Con este “cambio de temporada” que vivimos actualmente, las personas como yo sufrimos un literal atropello de la naturaleza que se traduce en solo poder decir “me duele todo” o “estoy agotada”. Y es que cuando las abuelas decían que “iba a llover porque me duelen las rodillas”, no eran leyendas urbanas. Era la verdad.
Esto tiene una explicación científica, o por lo menos es lo que me han explicado. Cuando empiezan o se van las lluvias, ocurren cambios en la presión atmosférica que afectan tus articulaciones. Igual que por el cambio en el aire, se alborotan o calman las alergias. Son las patronales del sistema inmunológico. Para mal.
Yo fui diagnosticada con artritis reumatoide a los 35 años y con fibromialgia poco después. Súmale unos discos herniados en el cuello. Traduce todo esto a dolor crónico, incesante, intenso. Medicamentos, pads calientes, terapias sin fin. A veces mejor, a veces peor.
Luego de un tiempo de paz, la artritis reumatoide se armó de valor y refuerzos para un ataque frontal y despiadado, afectándome articulaciones importantes, los ojos, hígado, tiroides, los nervios periféricos de las piernas. De la tiroides me tuve que despedir hace como unos 10 años. El hígado por suerte recapacitó y está en muy buenas condiciones. Una operación de columna y otra en la cadera izquierda después y mis bisagras digamos están bastante bien por el momento, sin contar que ya en lista de espera para cirugía está mi cadera del lado derecho. Las medicinas y esteroides han calmado en gran medida la neuropatía y fibromialgia, si no contamos un brote horroroso que tuve como en febrero este año.
¿Por qué les cuento esto hoy? Porque en toda esta historia muy poco se trató la importancia de una buena alimentación, bajar niveles de estrés, dormir un sueño reparador, hacer ejercicio (aunque suene contradictorio cuando te duele todo), suplementación y mil cosas más que realmente ayudan.
También porque son enfermedades que no se ven, pero se sienten.

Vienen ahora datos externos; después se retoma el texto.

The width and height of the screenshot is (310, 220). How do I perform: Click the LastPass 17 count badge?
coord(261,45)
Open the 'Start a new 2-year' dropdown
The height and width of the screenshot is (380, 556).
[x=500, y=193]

Toca seguir adelante y he visto como tantas personas que literalmente viven (o vivimos) en dolor, no son comprendidas en sus puestos de trabajo o por las personas que les rodean.
El dolor crónico es causa de depresión también. Imaginen que despiertan cada día y lo primero que sienten o piensan es que no tienen fuerzas para levantarse, como si no hubieran dormido nada. O que sus manos están tiesas como un palo. O que sienten arena en los ojos. Que levantarse de la cama es un proceso, que puede demorar y que albergan la esperanza de moverse mejor a medida que se vayan “calentando” a lo largo del día.

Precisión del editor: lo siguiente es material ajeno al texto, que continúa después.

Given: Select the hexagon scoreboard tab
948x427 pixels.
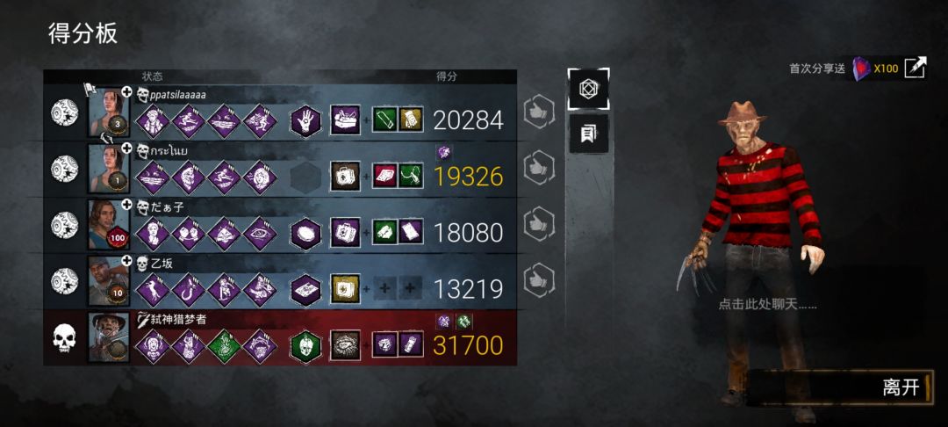Looking at the screenshot, I should [588, 89].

Los efectos secundarios de las medicinas son otro cuento. Riñones e hígado sufren. Somnolencia que se suma al cansancio natural de la enfermedad. Interacciones no deseadas entre químicos, al combinar tantas patologías.
Ahora lo tomo todo más suave, aunque no lo parezca. He bajado mi ritmo considerablemente y noto la mejoría. Trato de comer mejor y no saltarme los suplementos. Guardo espacio en la agenda para descansar en medio de la jornada. Procuro no atosigar la agenda con citas con horarios apretados.
Gracias a Dios cuento con médicos dedicados, con vocación verdadera, que están pendientes y buscan lo mejor para mí. Sobre todo, que me escuchan y me entienden. Gracias a mi familia también, que me ayudan a abrir frascos o cargar bolsas sin que se los tenga que pedir. Igual mis aplausos para FUNARP, que es la Fundación de Artritis Reumatoide de Panamá, integrada por verdaderas guerreras que, a pesar de su condición, luchan en todos los frentes por el bienestar de los demás afectados.
Extraño los zapatos de tacón, que tanto disfruté lucir en años pasados, la energía para hacer ejercicio, la libertad de ser dueña de mi agenda y muchas cosas más. Pero lo importante es que sigo inventando, sigo escribiendo y haciendo mil cosas más. Son condiciones, a veces la palabra “enfermedades” no me gusta, que no se curan, pero se pueden mejorar. No perdamos la fe y vamos pa’lante bien arropaditos durante estos chaparrones.